(Records from a data collection)
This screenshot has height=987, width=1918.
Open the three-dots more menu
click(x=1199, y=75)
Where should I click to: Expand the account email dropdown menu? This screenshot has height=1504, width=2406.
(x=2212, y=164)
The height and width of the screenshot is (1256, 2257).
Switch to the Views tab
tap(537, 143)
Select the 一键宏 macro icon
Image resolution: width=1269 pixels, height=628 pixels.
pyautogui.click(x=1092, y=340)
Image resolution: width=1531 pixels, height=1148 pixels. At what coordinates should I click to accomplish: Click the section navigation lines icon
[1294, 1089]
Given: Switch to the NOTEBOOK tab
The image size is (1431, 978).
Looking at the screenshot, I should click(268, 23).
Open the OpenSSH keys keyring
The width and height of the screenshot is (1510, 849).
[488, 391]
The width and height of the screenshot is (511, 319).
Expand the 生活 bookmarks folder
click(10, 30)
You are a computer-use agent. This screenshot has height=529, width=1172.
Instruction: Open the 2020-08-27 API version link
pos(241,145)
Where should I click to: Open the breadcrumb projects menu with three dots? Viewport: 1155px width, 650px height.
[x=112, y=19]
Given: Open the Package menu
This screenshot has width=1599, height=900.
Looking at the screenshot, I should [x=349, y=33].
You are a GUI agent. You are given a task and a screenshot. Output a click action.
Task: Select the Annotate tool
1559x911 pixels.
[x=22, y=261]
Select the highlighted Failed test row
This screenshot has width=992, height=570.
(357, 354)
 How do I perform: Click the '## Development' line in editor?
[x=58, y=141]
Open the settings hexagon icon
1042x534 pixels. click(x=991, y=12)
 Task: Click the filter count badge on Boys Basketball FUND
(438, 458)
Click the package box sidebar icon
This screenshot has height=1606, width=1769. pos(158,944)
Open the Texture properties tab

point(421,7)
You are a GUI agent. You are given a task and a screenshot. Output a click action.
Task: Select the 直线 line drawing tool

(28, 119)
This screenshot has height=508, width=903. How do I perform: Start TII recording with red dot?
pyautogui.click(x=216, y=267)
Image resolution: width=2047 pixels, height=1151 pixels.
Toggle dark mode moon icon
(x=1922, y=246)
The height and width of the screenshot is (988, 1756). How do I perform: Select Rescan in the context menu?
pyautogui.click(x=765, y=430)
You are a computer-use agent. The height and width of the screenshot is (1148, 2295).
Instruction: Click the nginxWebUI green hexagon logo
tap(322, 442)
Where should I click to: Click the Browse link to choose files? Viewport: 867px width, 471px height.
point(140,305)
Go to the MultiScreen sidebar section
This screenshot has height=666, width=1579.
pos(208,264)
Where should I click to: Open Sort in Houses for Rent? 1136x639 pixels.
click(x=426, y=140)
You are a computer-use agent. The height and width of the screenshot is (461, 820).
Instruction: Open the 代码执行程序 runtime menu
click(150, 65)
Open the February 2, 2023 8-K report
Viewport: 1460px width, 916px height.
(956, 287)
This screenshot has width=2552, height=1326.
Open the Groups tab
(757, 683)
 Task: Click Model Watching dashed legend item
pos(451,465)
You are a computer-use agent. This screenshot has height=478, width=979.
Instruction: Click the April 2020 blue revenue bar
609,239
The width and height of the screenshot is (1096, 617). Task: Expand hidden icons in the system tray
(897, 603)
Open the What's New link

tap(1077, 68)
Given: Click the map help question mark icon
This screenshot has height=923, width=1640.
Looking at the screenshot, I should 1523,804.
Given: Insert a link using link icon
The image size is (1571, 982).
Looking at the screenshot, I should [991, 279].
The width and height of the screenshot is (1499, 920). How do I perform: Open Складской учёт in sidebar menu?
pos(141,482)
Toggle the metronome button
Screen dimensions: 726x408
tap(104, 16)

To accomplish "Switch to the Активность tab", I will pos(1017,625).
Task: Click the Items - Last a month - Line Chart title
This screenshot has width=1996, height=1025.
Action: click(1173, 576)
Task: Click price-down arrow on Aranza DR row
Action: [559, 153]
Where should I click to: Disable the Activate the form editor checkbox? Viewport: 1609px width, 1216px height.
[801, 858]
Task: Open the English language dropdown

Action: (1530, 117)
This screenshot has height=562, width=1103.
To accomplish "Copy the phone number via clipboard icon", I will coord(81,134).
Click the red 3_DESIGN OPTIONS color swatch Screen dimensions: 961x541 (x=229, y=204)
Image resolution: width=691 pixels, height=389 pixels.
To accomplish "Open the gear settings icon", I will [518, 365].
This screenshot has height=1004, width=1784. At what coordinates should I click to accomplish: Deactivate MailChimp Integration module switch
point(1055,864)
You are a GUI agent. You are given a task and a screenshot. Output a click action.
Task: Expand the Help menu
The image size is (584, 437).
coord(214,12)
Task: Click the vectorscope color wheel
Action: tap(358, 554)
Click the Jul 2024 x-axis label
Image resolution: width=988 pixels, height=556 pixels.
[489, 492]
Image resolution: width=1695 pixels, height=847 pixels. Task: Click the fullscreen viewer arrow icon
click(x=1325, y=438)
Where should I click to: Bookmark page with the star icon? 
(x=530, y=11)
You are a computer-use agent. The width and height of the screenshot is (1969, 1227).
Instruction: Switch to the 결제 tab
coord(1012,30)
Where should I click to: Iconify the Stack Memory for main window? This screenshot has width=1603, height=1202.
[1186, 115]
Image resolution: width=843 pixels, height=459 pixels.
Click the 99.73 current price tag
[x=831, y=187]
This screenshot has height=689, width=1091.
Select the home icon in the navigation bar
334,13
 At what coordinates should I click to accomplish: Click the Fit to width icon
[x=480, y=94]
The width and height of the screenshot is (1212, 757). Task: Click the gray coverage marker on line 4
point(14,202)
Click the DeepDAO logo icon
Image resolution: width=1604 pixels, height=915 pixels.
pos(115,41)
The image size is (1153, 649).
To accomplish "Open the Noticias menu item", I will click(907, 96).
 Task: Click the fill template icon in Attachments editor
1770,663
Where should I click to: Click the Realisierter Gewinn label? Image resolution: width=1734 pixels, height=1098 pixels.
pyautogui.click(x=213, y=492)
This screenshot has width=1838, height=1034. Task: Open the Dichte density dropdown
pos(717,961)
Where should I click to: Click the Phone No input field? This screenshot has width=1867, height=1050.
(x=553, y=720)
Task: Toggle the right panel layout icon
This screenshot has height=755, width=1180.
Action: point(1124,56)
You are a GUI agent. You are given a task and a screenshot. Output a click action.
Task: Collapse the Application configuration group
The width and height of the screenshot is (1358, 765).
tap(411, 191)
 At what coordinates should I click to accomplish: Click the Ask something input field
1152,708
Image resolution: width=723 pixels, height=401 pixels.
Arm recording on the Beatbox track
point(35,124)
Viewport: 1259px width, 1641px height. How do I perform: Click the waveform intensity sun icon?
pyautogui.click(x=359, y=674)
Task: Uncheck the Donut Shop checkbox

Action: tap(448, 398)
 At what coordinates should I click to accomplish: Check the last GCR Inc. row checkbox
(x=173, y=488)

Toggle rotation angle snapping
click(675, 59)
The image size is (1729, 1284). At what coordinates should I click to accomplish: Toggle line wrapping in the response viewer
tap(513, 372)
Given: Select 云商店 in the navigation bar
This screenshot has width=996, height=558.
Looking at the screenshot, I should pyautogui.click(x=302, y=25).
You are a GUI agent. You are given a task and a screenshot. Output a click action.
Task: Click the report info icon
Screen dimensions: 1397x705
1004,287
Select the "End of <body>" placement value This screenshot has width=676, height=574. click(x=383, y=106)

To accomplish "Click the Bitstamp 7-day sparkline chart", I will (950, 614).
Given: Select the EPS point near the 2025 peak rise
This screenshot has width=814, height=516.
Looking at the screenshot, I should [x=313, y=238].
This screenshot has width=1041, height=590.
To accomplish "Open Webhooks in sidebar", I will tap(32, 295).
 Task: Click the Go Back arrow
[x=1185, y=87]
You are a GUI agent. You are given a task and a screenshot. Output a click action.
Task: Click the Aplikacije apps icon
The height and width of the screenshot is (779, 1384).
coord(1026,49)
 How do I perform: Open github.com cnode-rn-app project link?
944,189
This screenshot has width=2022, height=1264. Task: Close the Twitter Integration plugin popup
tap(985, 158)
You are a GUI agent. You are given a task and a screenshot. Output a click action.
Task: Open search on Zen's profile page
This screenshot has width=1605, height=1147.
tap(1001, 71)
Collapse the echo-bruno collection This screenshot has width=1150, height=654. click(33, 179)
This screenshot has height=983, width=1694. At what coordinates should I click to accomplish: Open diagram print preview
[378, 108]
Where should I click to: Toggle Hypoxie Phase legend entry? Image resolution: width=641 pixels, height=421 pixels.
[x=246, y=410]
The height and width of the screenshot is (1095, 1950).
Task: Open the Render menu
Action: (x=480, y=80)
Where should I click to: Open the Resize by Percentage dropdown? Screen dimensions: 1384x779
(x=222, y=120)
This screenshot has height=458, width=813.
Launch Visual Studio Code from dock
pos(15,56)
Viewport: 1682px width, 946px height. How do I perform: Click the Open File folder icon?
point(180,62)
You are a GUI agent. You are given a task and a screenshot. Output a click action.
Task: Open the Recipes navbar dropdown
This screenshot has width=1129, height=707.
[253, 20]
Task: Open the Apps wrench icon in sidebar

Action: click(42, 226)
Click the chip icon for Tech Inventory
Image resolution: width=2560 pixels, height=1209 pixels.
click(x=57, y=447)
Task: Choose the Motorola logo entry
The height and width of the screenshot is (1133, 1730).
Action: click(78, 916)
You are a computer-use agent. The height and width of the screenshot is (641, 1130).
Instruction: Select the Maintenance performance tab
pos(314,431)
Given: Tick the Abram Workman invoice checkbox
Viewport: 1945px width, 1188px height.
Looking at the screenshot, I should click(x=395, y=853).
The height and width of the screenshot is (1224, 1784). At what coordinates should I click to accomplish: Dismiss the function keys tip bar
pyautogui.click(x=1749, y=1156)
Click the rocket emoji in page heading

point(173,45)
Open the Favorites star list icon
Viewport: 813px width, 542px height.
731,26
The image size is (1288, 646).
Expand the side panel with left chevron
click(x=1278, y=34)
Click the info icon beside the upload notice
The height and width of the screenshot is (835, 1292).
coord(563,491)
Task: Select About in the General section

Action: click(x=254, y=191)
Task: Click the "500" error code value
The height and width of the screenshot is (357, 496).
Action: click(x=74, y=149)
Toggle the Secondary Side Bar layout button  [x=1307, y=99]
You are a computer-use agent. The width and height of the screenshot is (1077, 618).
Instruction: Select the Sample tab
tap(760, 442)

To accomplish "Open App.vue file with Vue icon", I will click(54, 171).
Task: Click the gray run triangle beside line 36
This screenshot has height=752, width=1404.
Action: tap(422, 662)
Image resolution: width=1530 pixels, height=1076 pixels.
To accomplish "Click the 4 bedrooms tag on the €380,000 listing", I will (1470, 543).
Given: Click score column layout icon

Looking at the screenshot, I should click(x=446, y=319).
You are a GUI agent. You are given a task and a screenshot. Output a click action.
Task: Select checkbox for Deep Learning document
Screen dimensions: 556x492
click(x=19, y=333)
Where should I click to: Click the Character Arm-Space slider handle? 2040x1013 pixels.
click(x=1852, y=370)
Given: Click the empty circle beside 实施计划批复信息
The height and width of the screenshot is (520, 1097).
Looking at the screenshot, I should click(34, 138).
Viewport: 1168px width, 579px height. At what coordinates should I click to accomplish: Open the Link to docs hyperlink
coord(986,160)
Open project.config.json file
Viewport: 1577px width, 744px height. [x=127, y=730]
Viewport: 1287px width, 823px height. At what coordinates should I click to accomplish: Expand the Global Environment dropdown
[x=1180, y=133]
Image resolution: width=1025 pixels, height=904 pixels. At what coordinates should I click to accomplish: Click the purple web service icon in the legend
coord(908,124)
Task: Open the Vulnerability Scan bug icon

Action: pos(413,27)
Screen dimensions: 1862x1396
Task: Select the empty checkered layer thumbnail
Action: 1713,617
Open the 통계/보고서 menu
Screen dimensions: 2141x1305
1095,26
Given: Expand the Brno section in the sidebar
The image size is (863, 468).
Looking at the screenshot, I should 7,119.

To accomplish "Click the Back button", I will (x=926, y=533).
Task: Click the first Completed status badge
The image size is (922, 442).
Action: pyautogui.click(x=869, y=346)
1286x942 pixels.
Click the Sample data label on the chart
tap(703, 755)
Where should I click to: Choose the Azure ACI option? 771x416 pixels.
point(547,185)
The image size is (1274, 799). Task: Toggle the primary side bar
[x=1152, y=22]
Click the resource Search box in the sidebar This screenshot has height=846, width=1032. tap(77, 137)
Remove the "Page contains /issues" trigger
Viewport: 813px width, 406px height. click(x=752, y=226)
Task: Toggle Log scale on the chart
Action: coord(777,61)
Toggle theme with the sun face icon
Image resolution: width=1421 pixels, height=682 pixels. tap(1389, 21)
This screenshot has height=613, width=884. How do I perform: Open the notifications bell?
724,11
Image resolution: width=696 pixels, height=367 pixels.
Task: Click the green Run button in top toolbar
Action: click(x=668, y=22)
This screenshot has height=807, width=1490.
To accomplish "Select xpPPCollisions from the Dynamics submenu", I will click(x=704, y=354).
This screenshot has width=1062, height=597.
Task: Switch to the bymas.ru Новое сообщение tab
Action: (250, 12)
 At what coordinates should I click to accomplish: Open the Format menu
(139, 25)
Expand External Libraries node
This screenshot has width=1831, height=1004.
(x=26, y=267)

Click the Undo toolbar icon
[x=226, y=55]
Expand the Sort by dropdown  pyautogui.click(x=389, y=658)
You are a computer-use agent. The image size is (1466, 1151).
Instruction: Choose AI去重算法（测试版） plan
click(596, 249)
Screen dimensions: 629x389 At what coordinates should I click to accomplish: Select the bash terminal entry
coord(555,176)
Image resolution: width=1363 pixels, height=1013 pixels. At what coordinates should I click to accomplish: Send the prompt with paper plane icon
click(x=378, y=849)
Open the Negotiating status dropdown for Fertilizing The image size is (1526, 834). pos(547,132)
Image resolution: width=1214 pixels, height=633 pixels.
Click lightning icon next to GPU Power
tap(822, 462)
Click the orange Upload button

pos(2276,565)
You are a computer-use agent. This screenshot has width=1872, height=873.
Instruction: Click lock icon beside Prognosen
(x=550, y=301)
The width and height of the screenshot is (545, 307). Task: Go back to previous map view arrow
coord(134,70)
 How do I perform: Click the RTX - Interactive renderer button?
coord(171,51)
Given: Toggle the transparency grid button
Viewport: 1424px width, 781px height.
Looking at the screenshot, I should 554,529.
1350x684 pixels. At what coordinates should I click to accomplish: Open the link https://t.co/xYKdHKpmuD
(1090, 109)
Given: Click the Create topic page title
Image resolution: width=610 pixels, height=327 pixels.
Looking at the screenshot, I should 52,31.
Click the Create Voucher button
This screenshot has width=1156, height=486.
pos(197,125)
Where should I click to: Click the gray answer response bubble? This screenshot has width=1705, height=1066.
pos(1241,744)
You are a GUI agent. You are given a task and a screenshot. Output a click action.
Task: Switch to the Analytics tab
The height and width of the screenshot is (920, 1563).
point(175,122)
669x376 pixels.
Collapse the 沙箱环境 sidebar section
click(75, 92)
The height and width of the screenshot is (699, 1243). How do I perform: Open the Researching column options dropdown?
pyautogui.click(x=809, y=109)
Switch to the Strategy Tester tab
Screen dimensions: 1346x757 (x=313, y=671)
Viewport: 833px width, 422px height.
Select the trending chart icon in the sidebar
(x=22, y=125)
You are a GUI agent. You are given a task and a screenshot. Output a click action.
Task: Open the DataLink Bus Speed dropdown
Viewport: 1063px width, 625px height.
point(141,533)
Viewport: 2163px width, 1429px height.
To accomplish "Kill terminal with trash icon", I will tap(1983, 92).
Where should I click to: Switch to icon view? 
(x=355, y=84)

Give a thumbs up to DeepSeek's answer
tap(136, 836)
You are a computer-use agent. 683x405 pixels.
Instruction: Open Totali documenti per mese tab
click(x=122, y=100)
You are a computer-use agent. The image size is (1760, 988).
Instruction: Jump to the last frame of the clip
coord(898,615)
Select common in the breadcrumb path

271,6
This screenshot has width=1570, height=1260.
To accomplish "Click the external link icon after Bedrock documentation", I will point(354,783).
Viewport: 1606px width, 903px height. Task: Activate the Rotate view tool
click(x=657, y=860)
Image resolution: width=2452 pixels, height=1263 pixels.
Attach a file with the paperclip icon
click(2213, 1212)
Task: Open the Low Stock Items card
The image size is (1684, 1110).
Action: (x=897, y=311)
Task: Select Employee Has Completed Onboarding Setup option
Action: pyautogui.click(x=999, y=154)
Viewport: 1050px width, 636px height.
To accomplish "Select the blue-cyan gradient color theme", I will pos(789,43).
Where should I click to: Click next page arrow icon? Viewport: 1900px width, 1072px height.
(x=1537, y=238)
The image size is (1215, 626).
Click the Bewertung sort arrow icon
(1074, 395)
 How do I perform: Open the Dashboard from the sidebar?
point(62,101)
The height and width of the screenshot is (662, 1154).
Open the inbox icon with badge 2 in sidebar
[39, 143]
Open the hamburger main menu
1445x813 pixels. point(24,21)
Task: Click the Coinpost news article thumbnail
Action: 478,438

* Exercise prompt
Which lines of the data contain the string "Items"? Copy each of them.

* Solved exercise
Task: Click the Items - Last a month - Line Chart title
Task: Open the Low Stock Items card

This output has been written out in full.